NorthTec puts a strong focus on student-centred and learning-centred values, and has embraced the concept of the Learning College which places learning first. Technology is used in the classroom and throughout campus to improve and expand student learning.
Approaches to Learning in New Zealand
Learning at the tertiary level in New Zealand may be different to what is expected in your home country. Part of the exciting challenge of studying in another country is learning how to learn in different ways to those you have experienced previously. New Zealand puts value on independence in learning. As part of your induction into your NorthTec programme, the Programme Manager and tutors will explain what is expected of you and how to approach your study programme. Teachers at NorthTec can be considered your “partners in learning”.
The Role of the Student at NorthTec
Students at NorthTec are expected to take full responsibility for attending classes, keeping up with their studies, doing reading of required materials and completing course requirements.
Students should attend all classes – each class will build on information required for assessment and project work. If you miss classes you are likely to miss important information required for success in your programme.
Students are expected to participate in discussions in class and to work in pairs or groups, as directed.
You are encouraged to ask and answer questions in class. When you are puzzled or unsure about something let your tutor know so they can clarify an idea or suggest further reading on a topic.
You may be invited to express your own opinion about something in class. There is no “right answer” when you are asked your opinion – this simply gives you an opportunity to express your own ideas.
The Role of the Teacher or Tutor at NorthTec
Tutors are just one of the resources you are expected to learn from. Tutors are not the only source of information - you are expected to research widely and synthesise ideas from a variety of sources, including course readings, wider reading, internet research, class discussion and project work.
Tutors will not always tell you how to complete a project or assignment, they often want you to work out solutions to problems and to apply what you are learning to real life situations and case studies. Some tutors may be happy to read a draft of an assignment before you submit it, but others may not — ask your tutor how to best receive feedback on your ideas, and ensure any request occurs well before the assignment due date.
Assessment and Examinations
Tertiary-level study in New Zealand usually requires a range of different forms of assessment throughout a programme of study. Some of the forms of assessment you may be required to complete are tests, oral presentations, group projects, reports, literature reviews, and final examinations. You will be given information about all assessments and due dates in your first class at the beginning of the semester. If you are unsure about the requirements of a particular assessment task, get this clarified by your tutor – the earlier the better!
Examinations or “exams” towards the end of your study programme are intended to test understanding of concepts and ideas presented during your study, not just facts and figures you have learnt. Students are expected to be able to use information and ideas they have been taught to answer a practical problem or question. An examination question might require you to apply a rule or principle that you have learnt during your study on a course in a practical way.

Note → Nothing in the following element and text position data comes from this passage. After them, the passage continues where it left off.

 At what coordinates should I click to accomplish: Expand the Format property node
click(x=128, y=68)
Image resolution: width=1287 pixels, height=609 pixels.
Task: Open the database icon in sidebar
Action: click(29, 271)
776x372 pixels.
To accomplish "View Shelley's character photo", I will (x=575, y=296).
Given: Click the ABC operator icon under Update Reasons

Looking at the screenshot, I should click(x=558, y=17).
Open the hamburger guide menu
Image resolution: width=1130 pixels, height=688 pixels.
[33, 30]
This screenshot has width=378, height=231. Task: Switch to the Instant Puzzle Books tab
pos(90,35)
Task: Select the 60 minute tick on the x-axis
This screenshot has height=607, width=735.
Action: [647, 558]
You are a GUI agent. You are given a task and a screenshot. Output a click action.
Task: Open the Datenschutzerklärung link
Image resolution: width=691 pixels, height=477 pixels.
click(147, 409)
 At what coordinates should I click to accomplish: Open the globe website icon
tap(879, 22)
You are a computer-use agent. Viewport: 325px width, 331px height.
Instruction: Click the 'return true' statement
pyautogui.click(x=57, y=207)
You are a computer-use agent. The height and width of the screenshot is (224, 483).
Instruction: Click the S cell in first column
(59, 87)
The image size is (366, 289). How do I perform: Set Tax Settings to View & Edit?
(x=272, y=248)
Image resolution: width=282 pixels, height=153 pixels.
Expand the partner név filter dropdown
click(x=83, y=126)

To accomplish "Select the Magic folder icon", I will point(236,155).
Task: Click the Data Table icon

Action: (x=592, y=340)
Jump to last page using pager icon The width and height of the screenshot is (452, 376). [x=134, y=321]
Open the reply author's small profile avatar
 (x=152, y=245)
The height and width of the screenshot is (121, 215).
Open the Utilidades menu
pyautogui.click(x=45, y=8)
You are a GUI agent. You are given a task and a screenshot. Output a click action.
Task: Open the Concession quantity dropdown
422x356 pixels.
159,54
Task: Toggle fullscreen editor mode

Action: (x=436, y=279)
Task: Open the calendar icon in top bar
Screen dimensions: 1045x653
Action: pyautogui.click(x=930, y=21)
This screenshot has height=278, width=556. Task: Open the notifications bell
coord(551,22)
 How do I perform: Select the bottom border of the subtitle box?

Plagiarism is defined as: Using and passing off another’s ideas or writings as one’s own.
Plagiarism is cheating and a form of intellectual theft. The aim of any written work submitted for assessment is to present one’s own arguments in one’s own words. Plagiarism includes:
Copying other people’s work without acknowledging the source of the work
Failure to acknowledge the source of ideas and/or opinions of others, e.g. ideas/opinions from texts, articles, or other students as well as those of Lecturers. Acknowledgement must be attributed to the source of the ideas/opinions in the form of a citation/reference
The use of exact words of another without quotation marks or indentation to indicate that the words are quoted
Copying, cutting and pasting from electronic or any other sources, such as websites.
Like all Tertiary institutions in NZ, NorthTec expects that all work submitted as part of assessment is original. Sentences and paragraphs copied from books or the Internet (or from the work of other students) without referencing the source is a form of cheating known as plagiarism. Plagiarism can easily be detected through the use of software programmes which are used by tutors as part of their assessment of your work.
To avoid plagiarism, do not copy sentences and paragraphs from books or the Internet without referencing the source. Try to paraphrase ideas you are incorporating into your own work, and show where the ideas came from, by referencing them appropriately. If you are uncertain about how to reference material that you have researched, talk to your tutors. Staff from Student Support can help you with referencing – seek their help early so any problems you have with referencing others’ work can be clarified from the beginning of your study.